━━━━━ RECORDS SHOWN

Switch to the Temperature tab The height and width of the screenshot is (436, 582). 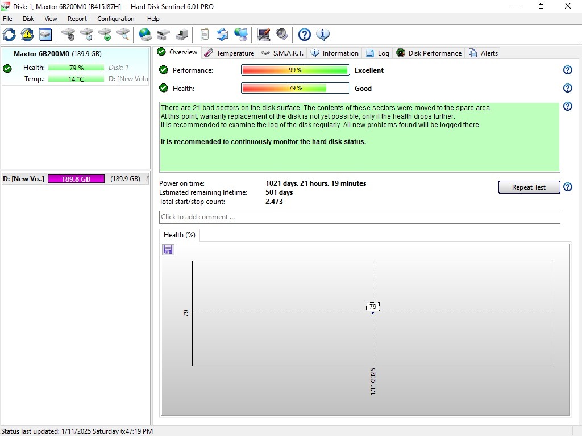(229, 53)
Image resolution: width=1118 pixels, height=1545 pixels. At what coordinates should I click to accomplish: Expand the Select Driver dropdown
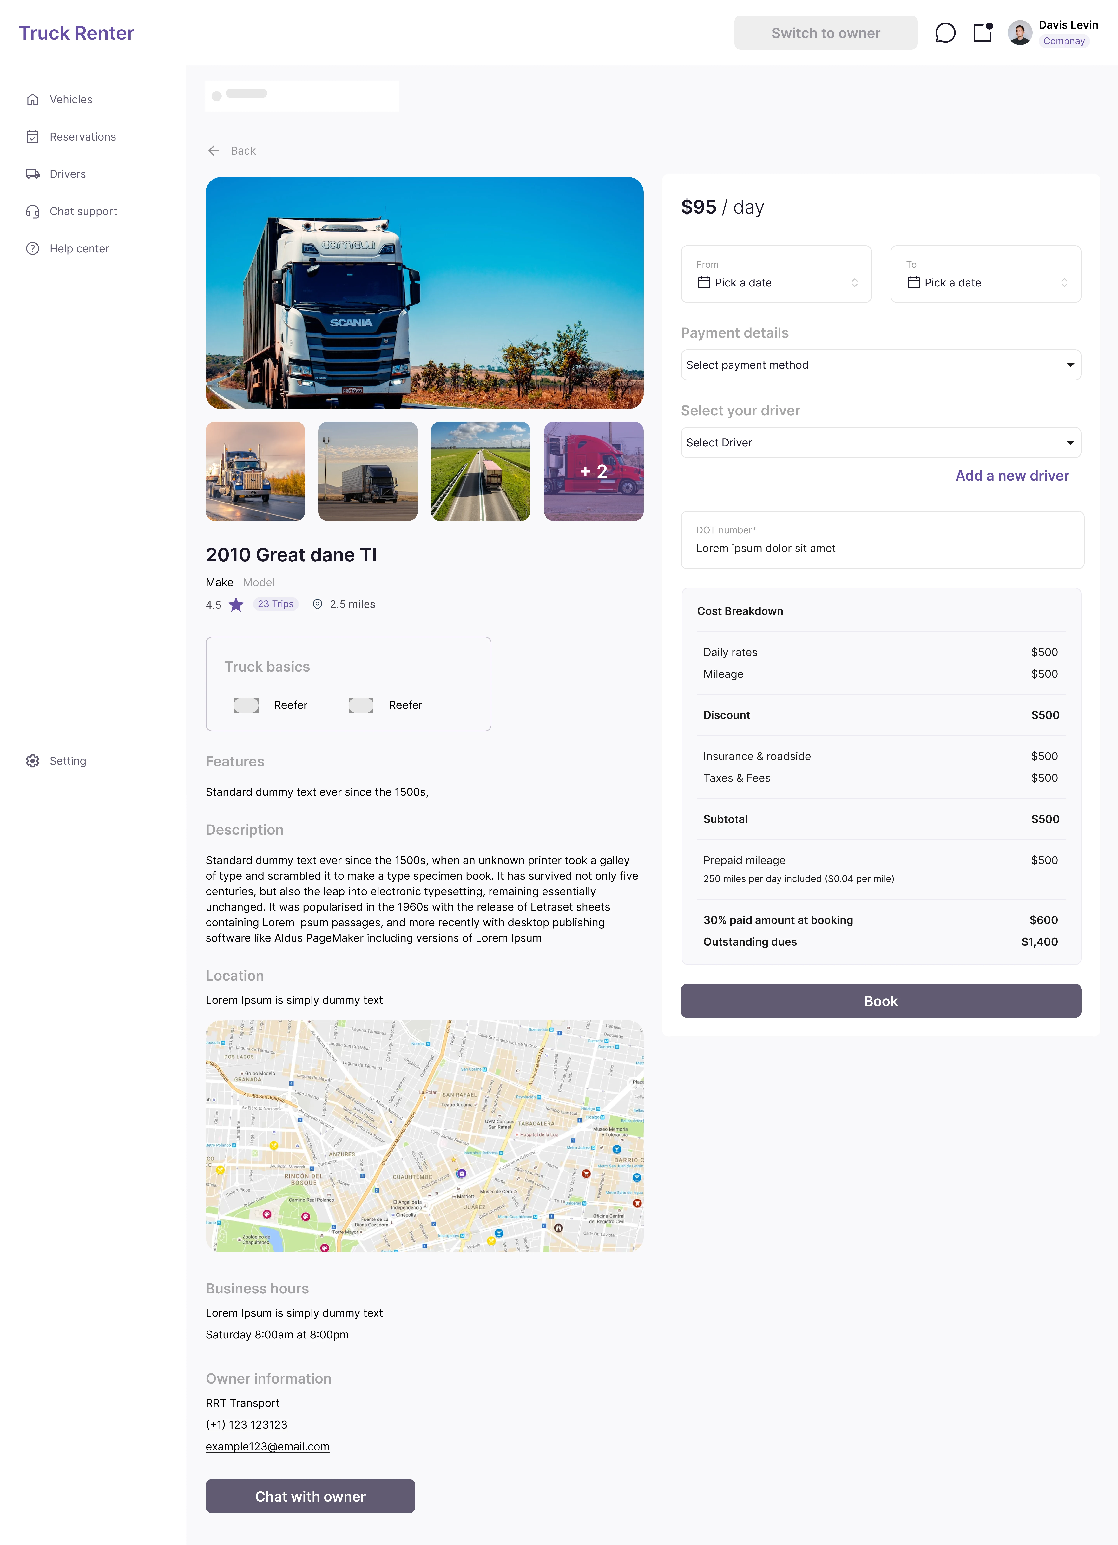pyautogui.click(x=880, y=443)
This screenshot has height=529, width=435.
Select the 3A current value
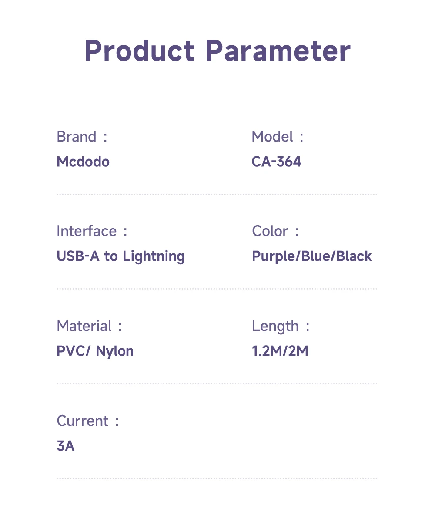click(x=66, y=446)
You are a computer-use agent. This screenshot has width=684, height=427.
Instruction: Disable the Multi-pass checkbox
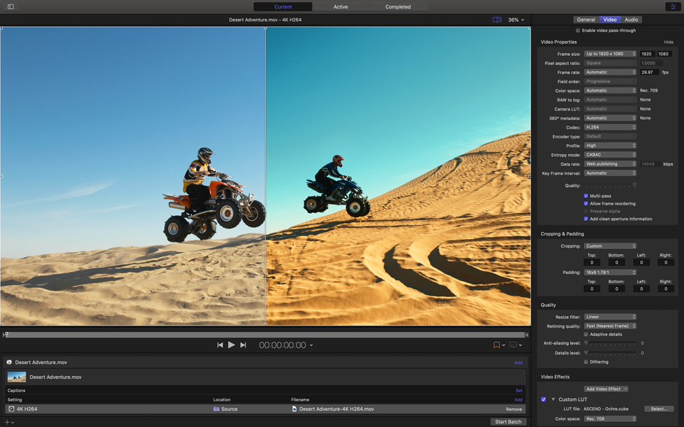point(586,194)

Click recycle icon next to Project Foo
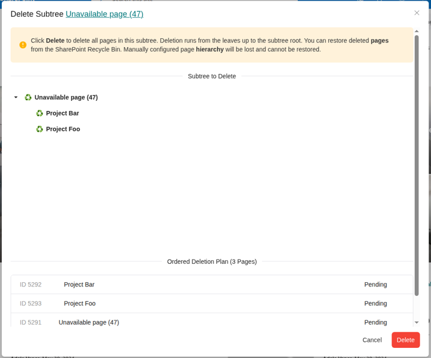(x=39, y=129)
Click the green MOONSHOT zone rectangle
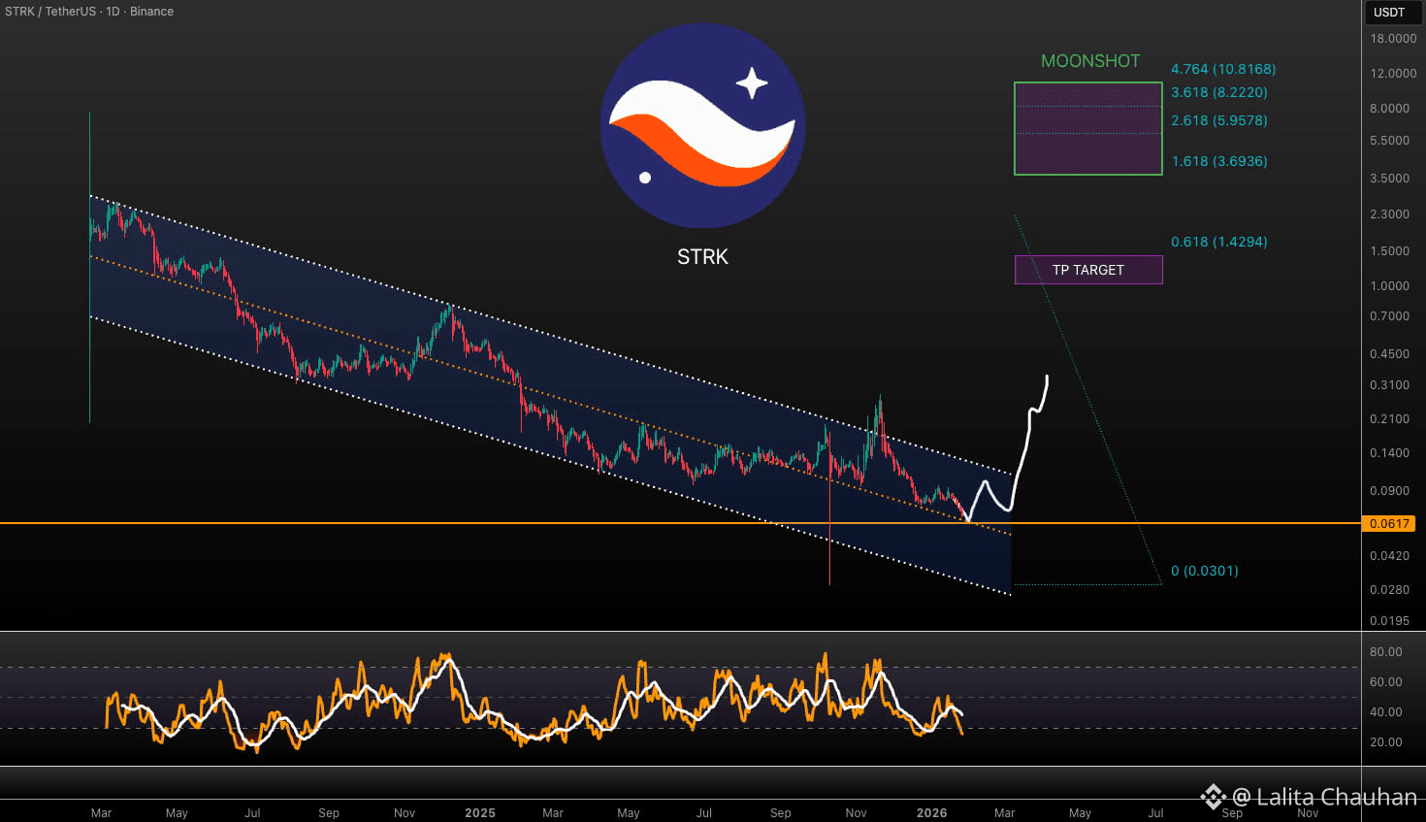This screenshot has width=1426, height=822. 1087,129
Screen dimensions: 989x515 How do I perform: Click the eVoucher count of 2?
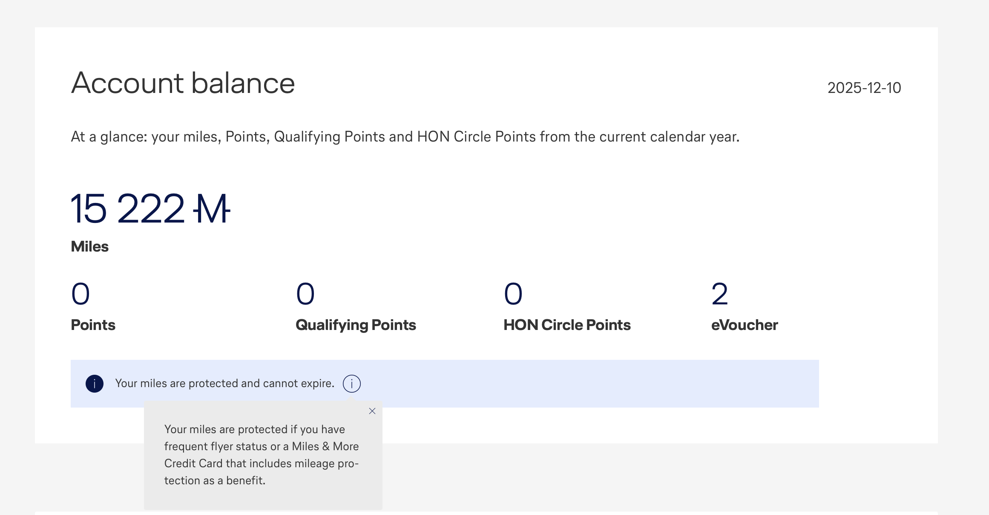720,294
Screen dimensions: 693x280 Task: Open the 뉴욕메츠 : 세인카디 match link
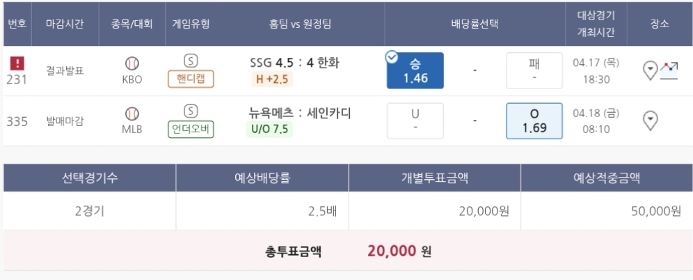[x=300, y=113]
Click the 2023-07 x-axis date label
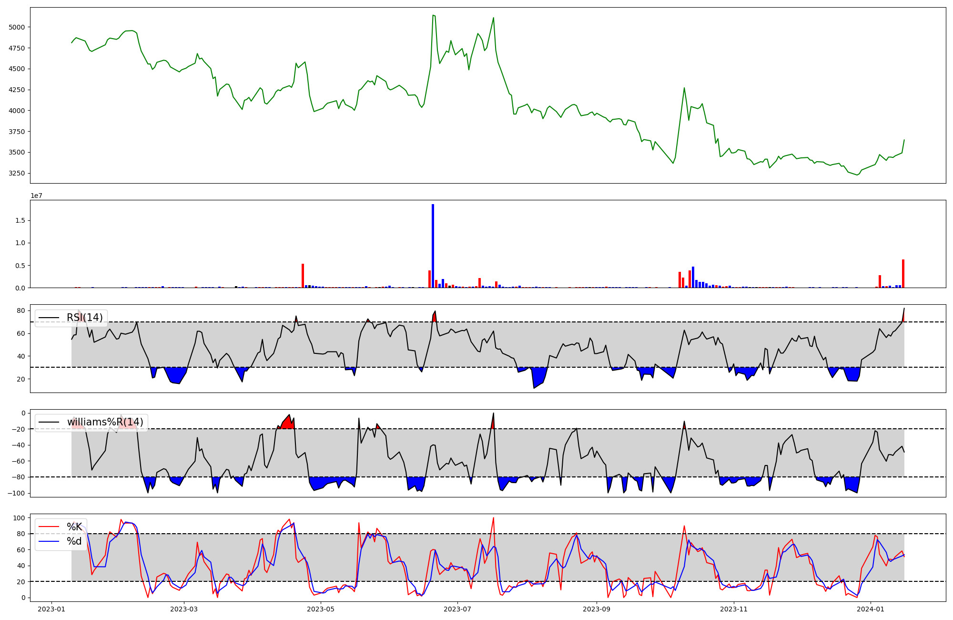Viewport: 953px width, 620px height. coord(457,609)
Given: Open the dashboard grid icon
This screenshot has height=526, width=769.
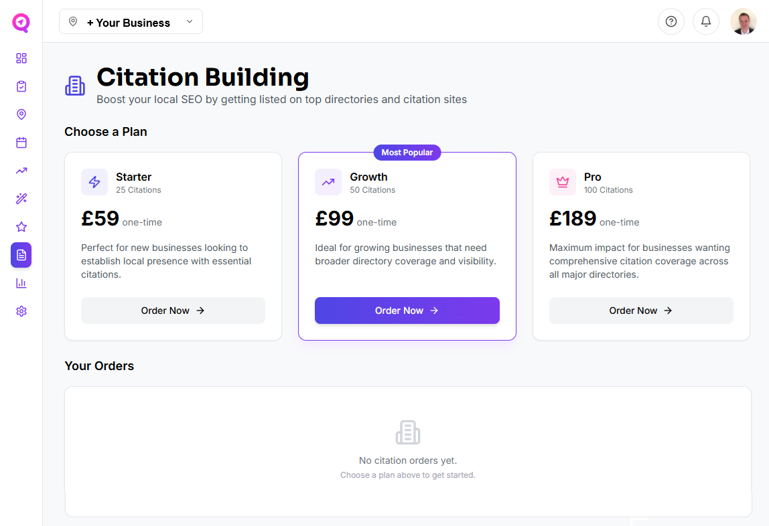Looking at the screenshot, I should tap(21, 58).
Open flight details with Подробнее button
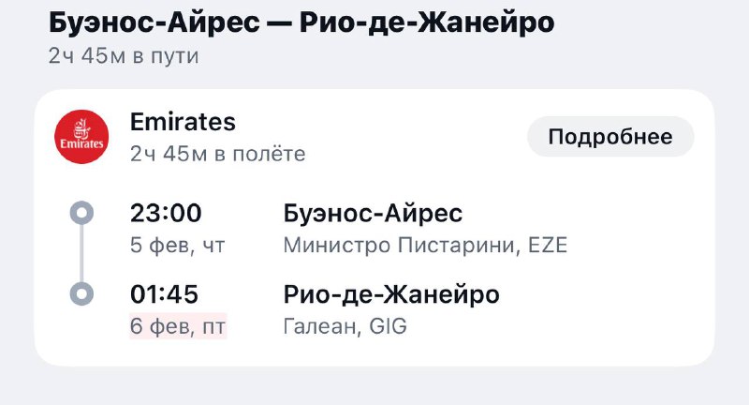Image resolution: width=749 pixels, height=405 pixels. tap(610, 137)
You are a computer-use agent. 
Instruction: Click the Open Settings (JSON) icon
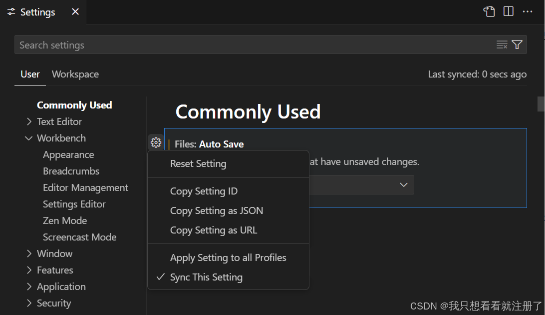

━━━━━━━━━━

SHORT EXERCISE
Convert the stretch from the line containing "Click the 2023-07 x-axis date label" through the line containing "Image resolution: width=749" into a numbered list, dropping blank lines and leaving out the pictures.

SOLUTION TO THE EXERCISE
1. Click the 2023-07 x-axis date label
2. Viewport: 953px width, 620px height. coord(457,609)
3. Given: Open the dashboard grid icon
4. This screenshot has height=526, width=769.
5. Looking at the screenshot, I should tap(21, 58).
6. Open flight details with Подробнее button
7. Image resolution: width=749 pixels, height=405 pixels. tap(610, 137)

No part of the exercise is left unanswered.